Required action 1:
Rewrite the essay on Spielberg's Lincoln starting with "Suddenly it seems" and going on through "on the table.", using "deal-making" in place of "horse-trading" each time it occurs.
Required action 2:
Extend the essay on Spielberg's Lincoln and John McCain, picking up after its final sentence.

Supplied text:
===

Suddenly it seems as if everyone in the political world is talking about Steven Spielberg's splendid film Lincoln. Instead of the standard Hollywood hagiography, it is an act of civic virtue: a movie about a living, breathing, horse-trading, occasionally mendacious genius of a politician. It resurrects the noble greasiness of politics at a perfect moment: we need some inspired horse-trading in Washington right now, with short-term stimulus, long-term deficit reduction, health care and other issues on the table.
As I watched the film, I couldn't help thinking about Senator John McCain. Not the current embittered McCain but the earlier version--the reformer who tried to clean up the political system. He was right about campaign-finance limitations, though thwarted since by the Supreme Court. But he was profoundly wrong about earmarks, those tiny emoluments doled out to individual members of Congress for works, good and not so good, in their districts, often in return for their votes on larger issues. McCain railed against them, reciting the more ridiculous examples--a study of moose mating habits, the Whac-A-Mole hall of fame, whatever--that made them seem corrupt and ultimately made them toxic.

===

Records:
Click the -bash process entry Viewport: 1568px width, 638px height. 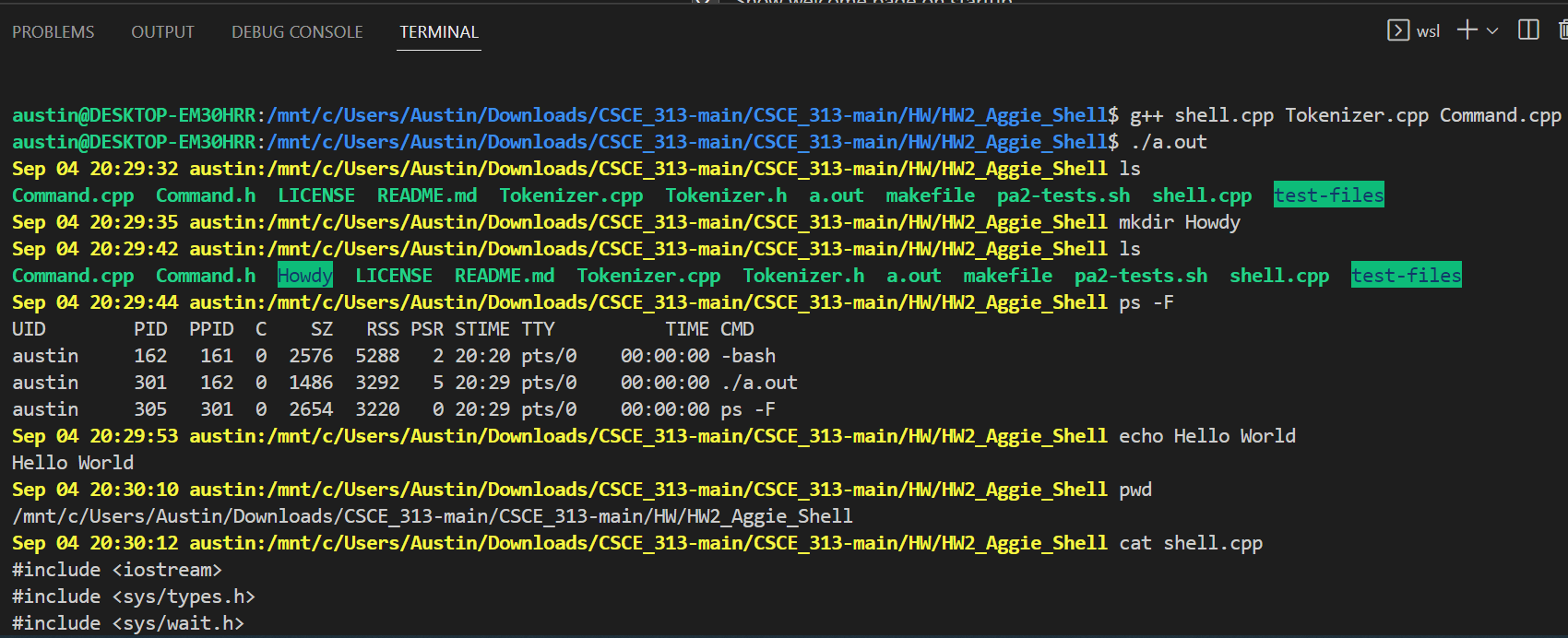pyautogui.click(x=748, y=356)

===

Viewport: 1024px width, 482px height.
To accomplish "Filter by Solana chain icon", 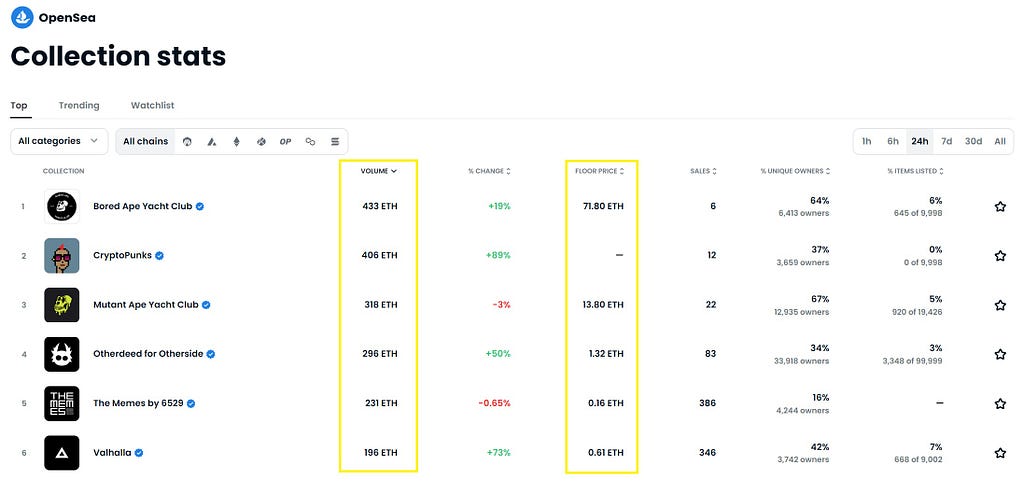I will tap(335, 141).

===

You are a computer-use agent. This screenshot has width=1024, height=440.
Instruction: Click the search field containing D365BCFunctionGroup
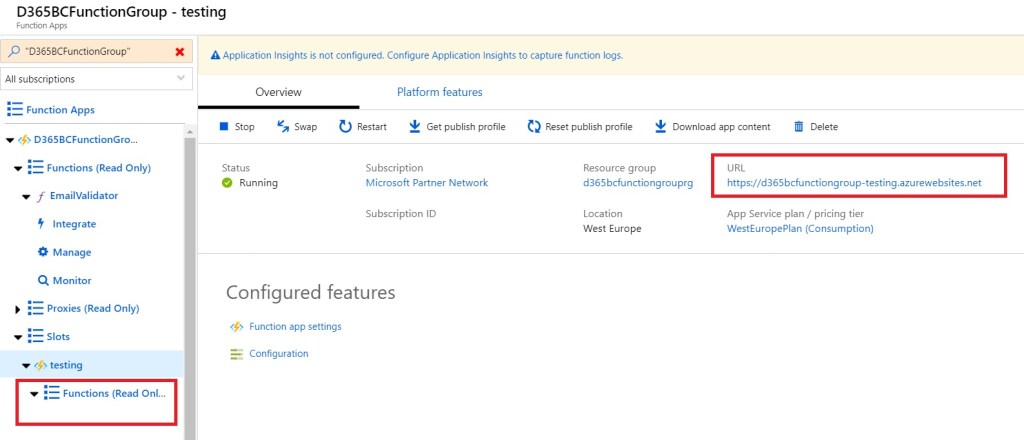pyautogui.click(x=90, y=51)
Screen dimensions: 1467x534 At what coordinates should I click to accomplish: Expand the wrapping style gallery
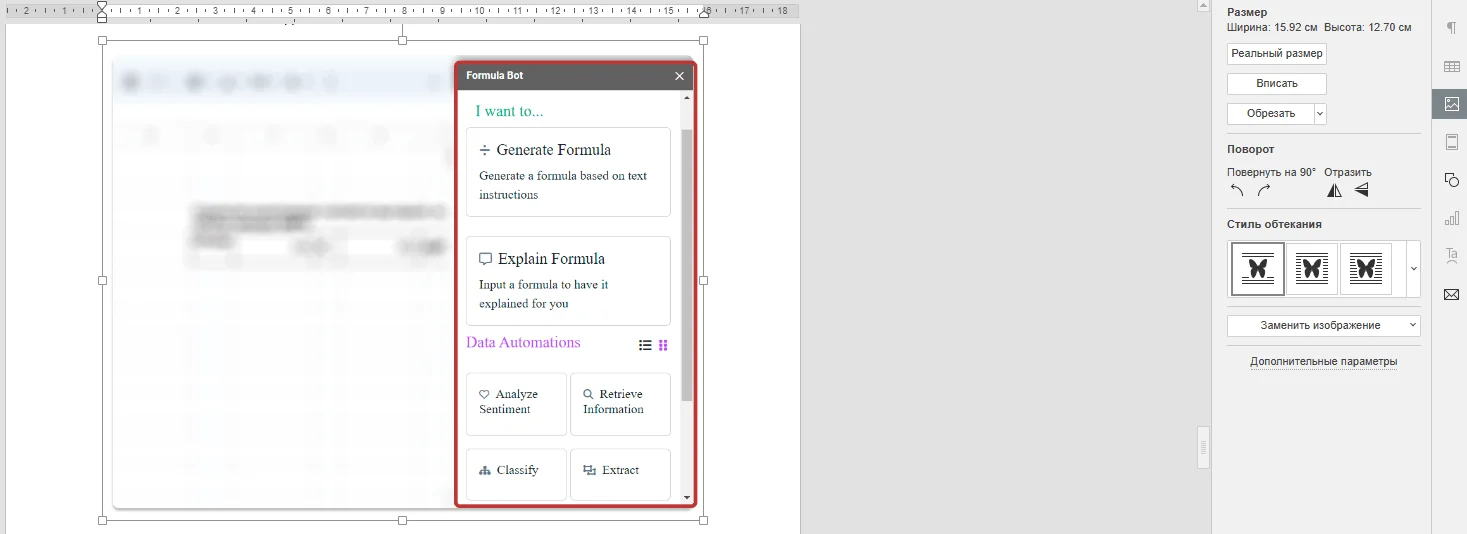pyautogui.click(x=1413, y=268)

===

Task answer 1:
Suddenly it seems as if everyone in the political world is talking about Steven Spielberg's splendid film Lincoln. Instead of the standard Hollywood hagiography, it is an act of civic virtue: a movie about a living, breathing, deal-making, occasionally mendacious genius of a politician. It resurrects the noble greasiness of politics at a perfect moment: we need some inspired deal-making in Washington right now, with short-term stimulus, long-term deficit reduction, health care and other issues on the table.

Task answer 2:
They shouldn't be. Earmarks are a useful lubricant for the great gears of legislation. Lincoln obviously loved them. In Spielberg's film and Tony Kushner's brilliant script, Lincoln doesn't compromise his principles to win passage of the 13th Amendment. He compromises his morals, a little. He trades jobs for votes. He pulls a Clinton--lawyering the truth--over the question of whether he's about to commence negotiations with a rebel delegation. That was the miracle of Abraham Lincoln, politician. He pursued the high purpose of moving justice forward via the low arts of patronage and patronization. Indeed, in a democracy, it is usually the only way great deeds are done.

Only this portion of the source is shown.